Work instruction →
Please print nothing but the lines from the one containing "Vermeldingen feed (849, 722)" to the final line below, exactly, and no pictures.

=== Section Start ===

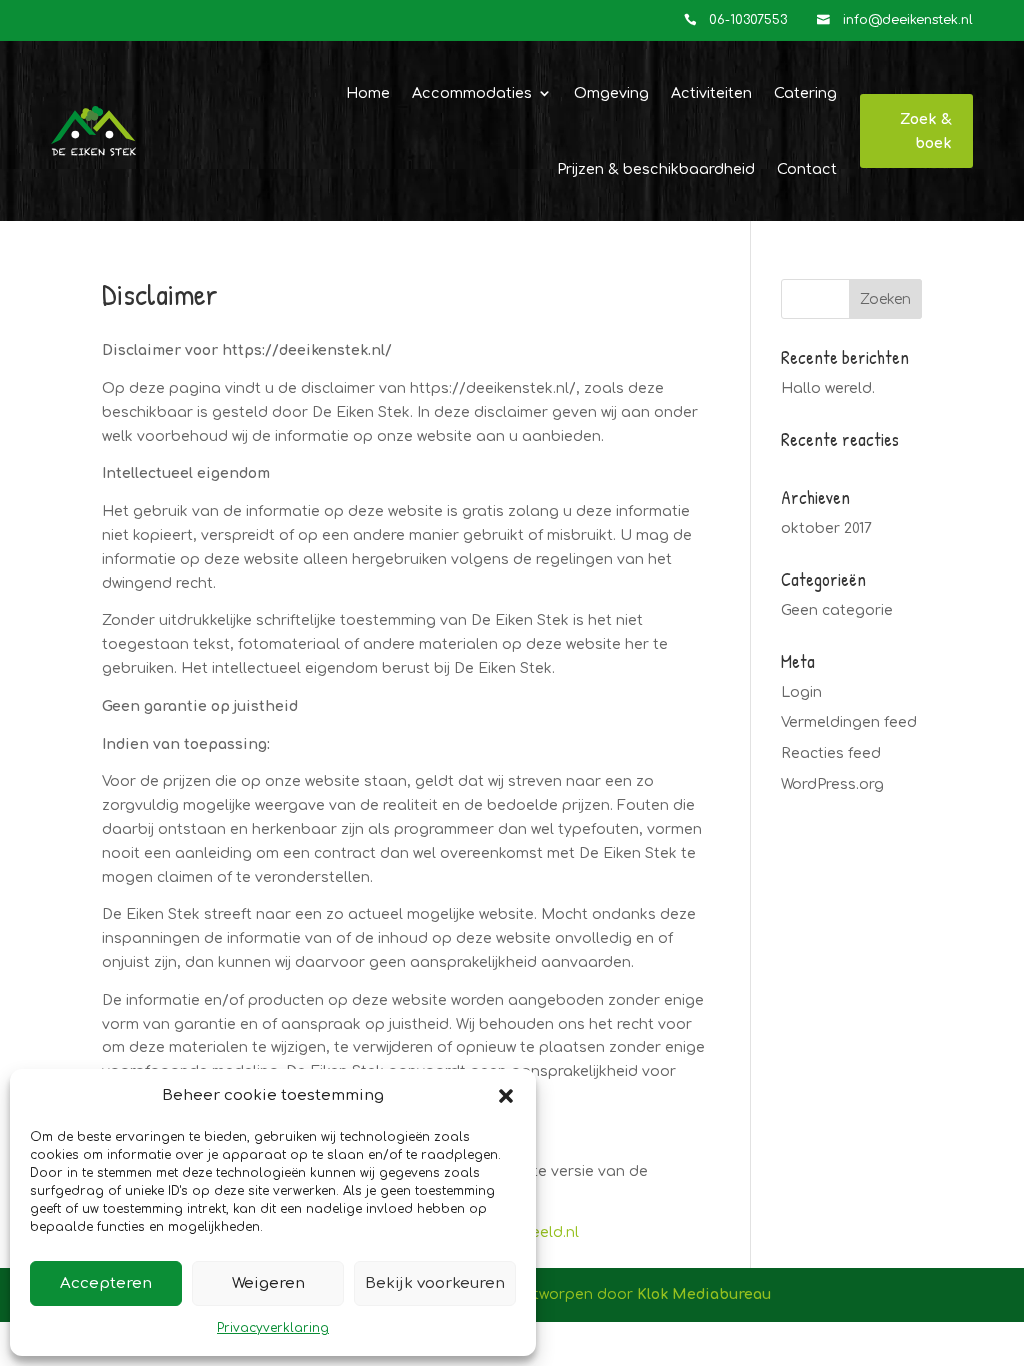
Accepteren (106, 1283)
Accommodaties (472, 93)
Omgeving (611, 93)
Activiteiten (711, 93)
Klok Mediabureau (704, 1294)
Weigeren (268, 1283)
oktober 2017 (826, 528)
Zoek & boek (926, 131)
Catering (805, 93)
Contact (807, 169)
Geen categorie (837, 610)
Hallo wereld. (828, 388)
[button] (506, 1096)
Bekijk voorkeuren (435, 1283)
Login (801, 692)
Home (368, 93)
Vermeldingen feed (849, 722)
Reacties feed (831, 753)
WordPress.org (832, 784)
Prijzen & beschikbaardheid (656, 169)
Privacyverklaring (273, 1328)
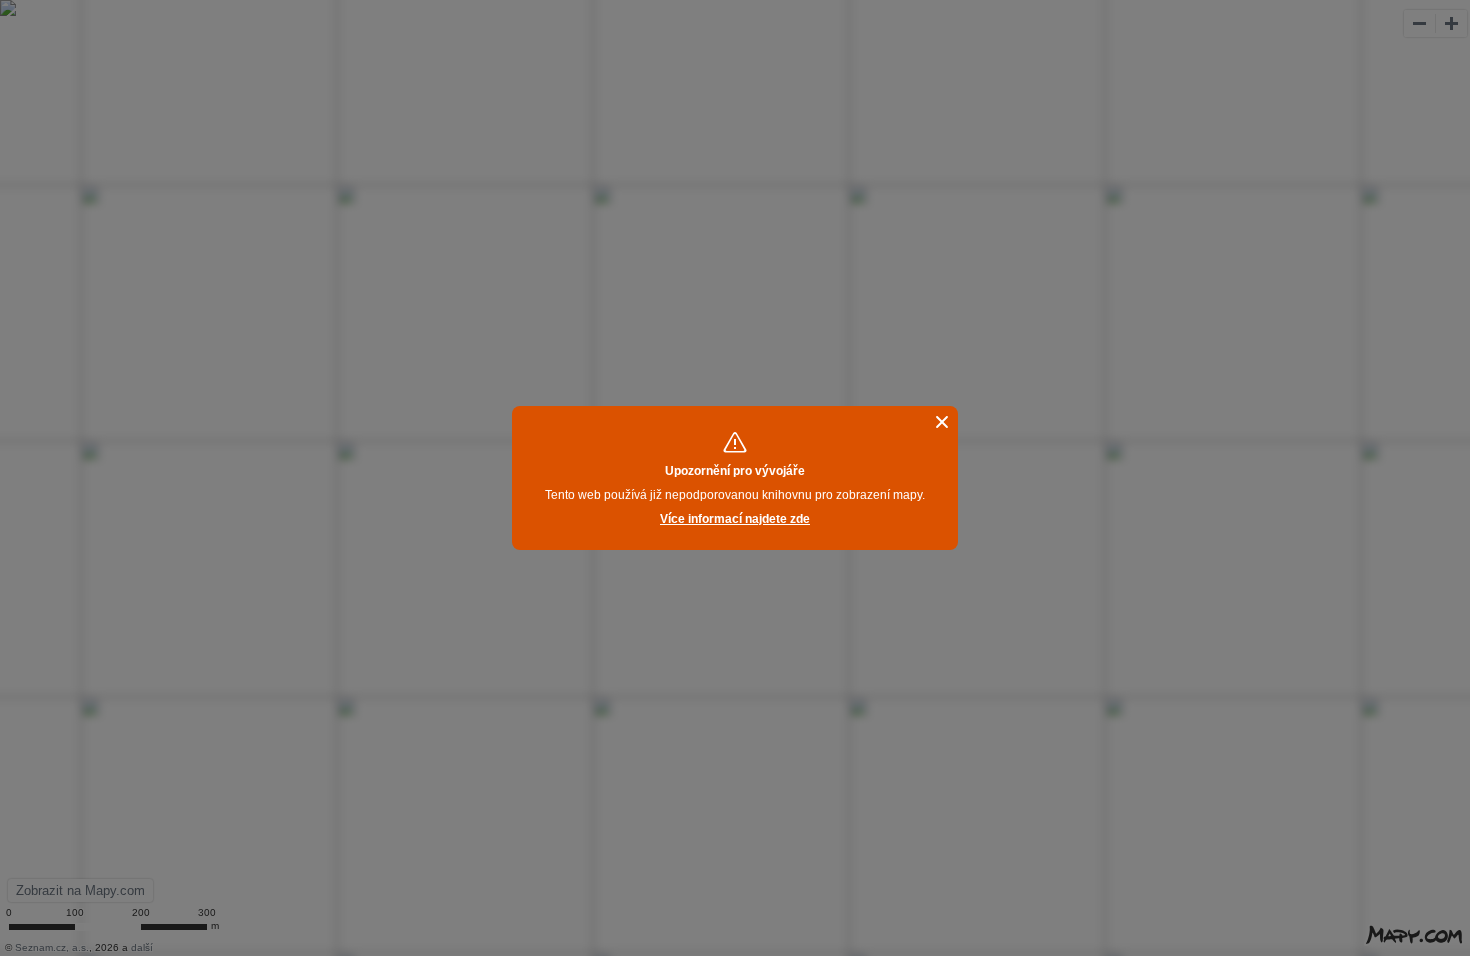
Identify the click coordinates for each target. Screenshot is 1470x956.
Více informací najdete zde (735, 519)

=== Section End ===

Final answer →
Vermeldingen feed (849, 722)
Reacties feed (831, 753)
WordPress.org (832, 784)
Prijzen & beschikbaardheid (656, 169)
Privacyverklaring (273, 1328)
Identify the click coordinates for each target. Screenshot is 1470x956.
Více informací najdete zde (735, 519)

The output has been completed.